Mean pool	Every timestep contributes equally, robust to long-range information, often more stable.	Slightly more compute, dilutes very strong single-token signals.

On short utterances like intent classification, the two are usually within a percentage point of each other. On longer documents, mean pooling tends to be more reliable. Treat it as a hyperparameter worth flipping during your sweep.

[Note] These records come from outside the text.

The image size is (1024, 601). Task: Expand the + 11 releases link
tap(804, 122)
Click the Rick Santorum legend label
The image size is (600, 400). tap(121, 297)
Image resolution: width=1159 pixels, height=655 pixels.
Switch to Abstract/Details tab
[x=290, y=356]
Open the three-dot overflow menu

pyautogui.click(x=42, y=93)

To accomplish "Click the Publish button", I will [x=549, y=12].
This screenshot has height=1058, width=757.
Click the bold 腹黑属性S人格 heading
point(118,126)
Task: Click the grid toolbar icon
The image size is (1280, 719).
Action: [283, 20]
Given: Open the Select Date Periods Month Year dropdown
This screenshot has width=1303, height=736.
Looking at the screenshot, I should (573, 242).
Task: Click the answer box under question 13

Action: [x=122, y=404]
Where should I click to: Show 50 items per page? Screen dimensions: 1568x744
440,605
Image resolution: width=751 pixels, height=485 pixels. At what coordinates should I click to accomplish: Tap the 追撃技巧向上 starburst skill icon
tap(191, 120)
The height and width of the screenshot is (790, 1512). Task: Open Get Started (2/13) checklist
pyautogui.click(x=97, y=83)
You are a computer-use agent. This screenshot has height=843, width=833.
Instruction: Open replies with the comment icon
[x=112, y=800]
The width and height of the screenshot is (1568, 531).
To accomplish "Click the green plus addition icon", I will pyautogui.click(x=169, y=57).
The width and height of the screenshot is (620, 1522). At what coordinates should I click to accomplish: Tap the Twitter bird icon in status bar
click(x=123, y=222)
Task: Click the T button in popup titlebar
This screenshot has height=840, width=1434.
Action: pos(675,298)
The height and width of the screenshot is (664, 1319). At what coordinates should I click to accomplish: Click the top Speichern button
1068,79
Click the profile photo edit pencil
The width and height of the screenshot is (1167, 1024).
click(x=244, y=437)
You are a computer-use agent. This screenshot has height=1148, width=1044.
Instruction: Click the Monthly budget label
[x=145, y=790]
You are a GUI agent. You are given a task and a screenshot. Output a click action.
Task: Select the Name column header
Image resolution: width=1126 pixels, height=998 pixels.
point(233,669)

Putting the pieces together

The full forward pass — tokens to logits — looks like this:

bilstm_classifier.py

python

import torch
import torch.nn as nn
from torch.nn.utils.rnn import pack_padded_sequence, pad_packed_sequence

class BiLSTMClassifier(nn.Module):
    def __init__(self, vocab_size, embed_dim, hidden_dim,
                 num_layers, n_classes, dropout=0.3,
                 pool_strategy="last", pad_idx=0):
        super().__init__()
        self.pool_strategy = pool_strategy
        self.embedding = nn.Embedding(vocab_size, embed_dim,
                                      padding_idx=pad_idx)
        self.embed_dropout = nn.Dropout(dropout)
        self.lstm = nn.LSTM(
            embed_dim, hidden_dim,
            num_layers=num_layers,
            batch_first=True,
            bidirectional=True,
            dropout=dropout if num_layers > 1 else 0.0,
        )
        self.dropout = nn.Dropout(dropout)
        self.classifier = nn.Linear(hidden_dim * 2, n_classes)

    def forward(self, x, lengths):
        sorted_lengths, sort_idx = lengths.sort(descending=True)
        x_sorted = x[sort_idx]

        embedded = self.embed_dropout(self.embedding(x_sorted))
        packed = pack_padded_sequence(
            embedded, sorted_lengths.cpu(),
            batch_first=True, enforce_sorted=True,
        )
        packed_out, (h_n, _) = self.lstm(packed)
        output, _ = pad_packed_sequence(packed_out, batch_first=True)

        _, unsort_idx = sort_idx.sort()
        output = output[unsort_idx]
        h_n = h_n[:, unsort_idx, :]
        lengths_orig = sorted_lengths[unsort_idx]

        if self.pool_strategy == "last":
            pooled = torch.cat([h_n[-2], h_n[-1]], dim=1)
        else:  # mean pool
            mask = (torch.arange(output.size(1), device=output.device)
                    .unsqueeze(0) < lengths_orig.unsqueeze(1))
            mask = mask.unsqueeze(2).float()
            pooled = (output * mask).sum(dim=1) / \
                     lengths_orig.unsqueeze(1).float()

        return self.classifier(self.dropout(pooled))

A couple of details worth noting: nn.LSTM's dropout argument only applies between stacked layers, which is why it's gated behind num_layers > 1 (passing dropout to a single-layer LSTM is a no-op and triggers a warning). And padding_idx=pad_idx on the embedding layer pins row 0 to zero and freezes it — no gradient updates, no drift.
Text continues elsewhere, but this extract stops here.